Peyton v PWV Acquisition LLC
Decided on December 6, 2012
Published by New York State Law Reporting Bureau pursuant to Judiciary Law § 431.
This opinion is uncorrected and subject to revision before publication in the Official Reports.
Tom, J.P., Mazzarelli, Moskowitz, Abdus-Salaam, Feinman, JJ.
Order, Supreme Court, New York County (Anil C. Singh, J.), entered April 9, 2012, which, to the extent appealed from as limited by the briefs, directed plaintiffs-tenants to post a bond in the amount of $75,000 as an undertaking for preliminary injunctive relief, unanimously affirmed, with costs.
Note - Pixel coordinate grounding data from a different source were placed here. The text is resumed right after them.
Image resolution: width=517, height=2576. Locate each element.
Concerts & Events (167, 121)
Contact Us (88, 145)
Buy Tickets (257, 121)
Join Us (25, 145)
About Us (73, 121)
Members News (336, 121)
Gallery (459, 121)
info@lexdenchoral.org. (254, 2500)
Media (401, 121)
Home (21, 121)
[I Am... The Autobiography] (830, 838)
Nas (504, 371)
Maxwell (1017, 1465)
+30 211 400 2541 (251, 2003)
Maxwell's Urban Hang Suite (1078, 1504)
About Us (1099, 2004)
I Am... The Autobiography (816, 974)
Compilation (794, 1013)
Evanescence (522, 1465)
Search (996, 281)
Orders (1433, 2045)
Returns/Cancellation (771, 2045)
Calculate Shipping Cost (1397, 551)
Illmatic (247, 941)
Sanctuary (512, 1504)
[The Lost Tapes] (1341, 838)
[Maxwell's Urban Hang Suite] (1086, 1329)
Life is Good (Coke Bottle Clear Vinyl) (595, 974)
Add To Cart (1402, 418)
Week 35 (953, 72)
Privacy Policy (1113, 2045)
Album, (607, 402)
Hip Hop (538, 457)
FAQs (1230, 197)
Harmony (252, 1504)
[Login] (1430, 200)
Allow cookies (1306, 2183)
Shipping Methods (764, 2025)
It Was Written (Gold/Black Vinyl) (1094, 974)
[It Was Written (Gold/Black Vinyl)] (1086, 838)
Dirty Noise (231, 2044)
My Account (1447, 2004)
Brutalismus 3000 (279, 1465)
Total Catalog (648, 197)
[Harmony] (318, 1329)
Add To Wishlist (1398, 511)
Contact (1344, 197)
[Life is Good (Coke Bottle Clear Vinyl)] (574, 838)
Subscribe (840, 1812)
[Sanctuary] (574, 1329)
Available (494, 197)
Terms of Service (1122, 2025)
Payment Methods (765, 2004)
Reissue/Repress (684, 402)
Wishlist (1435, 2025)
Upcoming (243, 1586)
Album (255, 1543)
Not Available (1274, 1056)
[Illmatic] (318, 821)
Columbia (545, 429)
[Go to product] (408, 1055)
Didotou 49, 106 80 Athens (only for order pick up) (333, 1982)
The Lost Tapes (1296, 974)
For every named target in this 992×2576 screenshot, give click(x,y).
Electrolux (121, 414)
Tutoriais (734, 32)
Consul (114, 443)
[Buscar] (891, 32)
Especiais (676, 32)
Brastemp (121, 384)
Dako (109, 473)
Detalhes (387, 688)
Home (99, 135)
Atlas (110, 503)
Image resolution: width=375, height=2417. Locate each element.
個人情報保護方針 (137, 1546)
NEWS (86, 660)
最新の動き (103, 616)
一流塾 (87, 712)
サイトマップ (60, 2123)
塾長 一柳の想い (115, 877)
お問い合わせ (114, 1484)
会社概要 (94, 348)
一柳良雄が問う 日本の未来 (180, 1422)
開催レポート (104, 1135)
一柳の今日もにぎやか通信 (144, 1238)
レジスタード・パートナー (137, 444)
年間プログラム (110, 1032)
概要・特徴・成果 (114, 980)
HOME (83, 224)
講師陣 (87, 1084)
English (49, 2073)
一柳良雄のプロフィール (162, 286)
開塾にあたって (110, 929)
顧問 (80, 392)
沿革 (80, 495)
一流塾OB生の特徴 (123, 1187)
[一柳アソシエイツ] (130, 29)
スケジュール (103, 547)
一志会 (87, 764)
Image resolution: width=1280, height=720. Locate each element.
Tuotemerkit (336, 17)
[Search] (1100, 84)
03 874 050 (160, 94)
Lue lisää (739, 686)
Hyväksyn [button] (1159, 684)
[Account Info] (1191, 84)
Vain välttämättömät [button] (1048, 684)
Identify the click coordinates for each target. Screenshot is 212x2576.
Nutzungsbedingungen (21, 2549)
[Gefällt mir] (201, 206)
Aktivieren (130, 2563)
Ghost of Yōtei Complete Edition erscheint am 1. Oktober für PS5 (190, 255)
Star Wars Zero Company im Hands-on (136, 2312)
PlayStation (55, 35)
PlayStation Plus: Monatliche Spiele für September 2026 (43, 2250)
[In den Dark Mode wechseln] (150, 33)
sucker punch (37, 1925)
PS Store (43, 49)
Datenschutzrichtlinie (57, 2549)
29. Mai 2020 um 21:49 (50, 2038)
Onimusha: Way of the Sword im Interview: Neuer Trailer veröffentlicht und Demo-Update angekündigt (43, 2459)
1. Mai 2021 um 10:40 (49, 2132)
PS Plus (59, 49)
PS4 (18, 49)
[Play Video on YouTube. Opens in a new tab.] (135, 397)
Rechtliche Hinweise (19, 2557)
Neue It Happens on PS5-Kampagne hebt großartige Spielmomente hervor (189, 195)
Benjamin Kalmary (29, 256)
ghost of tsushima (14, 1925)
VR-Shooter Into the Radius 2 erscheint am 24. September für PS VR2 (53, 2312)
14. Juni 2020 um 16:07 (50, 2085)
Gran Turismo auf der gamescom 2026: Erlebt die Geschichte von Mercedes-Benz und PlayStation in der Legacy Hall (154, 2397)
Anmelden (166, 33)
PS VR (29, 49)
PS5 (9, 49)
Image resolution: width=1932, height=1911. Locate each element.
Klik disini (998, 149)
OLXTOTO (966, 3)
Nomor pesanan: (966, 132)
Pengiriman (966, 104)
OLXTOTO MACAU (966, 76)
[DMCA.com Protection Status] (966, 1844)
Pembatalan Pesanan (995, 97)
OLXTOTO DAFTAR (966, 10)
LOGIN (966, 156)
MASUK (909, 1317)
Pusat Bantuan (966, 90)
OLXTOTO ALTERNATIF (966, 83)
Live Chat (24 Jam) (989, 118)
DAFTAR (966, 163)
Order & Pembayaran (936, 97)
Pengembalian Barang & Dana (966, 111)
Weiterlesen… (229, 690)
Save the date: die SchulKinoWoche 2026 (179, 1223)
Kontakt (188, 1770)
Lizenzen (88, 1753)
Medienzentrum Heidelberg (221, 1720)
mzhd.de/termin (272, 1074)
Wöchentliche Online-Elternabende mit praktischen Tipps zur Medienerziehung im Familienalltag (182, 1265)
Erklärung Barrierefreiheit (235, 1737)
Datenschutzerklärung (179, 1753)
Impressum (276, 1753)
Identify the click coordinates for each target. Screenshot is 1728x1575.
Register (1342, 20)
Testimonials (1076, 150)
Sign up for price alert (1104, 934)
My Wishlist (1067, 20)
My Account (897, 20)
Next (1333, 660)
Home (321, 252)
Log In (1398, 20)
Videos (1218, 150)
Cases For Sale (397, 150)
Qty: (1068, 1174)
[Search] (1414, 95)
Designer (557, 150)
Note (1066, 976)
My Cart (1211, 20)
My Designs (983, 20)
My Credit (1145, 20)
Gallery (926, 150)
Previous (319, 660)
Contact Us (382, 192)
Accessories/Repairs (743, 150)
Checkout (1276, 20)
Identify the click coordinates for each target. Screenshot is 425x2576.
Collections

The evidence demonstrated that defendants attempted to modify or substitute an ancillary parking service to which the plaintiffs were entitled, without requisite approval from the Division of Housing and Community Renewal (DHCR). The landlord defendants (PWV defendants) nonetheless entered into a contract to sell the subject open-air parking lot for development purposes to defendant Jewish Home Lifecare, Manhattan, prior to obtaining the requisite approval from the DHCR. In light of the foregoing, and the standard delays that were shown to be attendant to applications by defendants for regulatory approval of proposed building construction, the $75,000 undertaking required by the court, pending final resolution of plaintiffs' action for declaratory and injunctive relief, was rationally related to defendants' potential damages should the preliminary injunction later prove to have been unwarranted (see generally 3636 Greystone Owners v Greystone Bldg., 4 AD3d 122, 123 [1st Dept 2004]).
THIS CONSTITUTES THE DECISION AND ORDER OF THE SUPREME COURT, APPELLATE DIVISION, FIRST DEPARTMENT.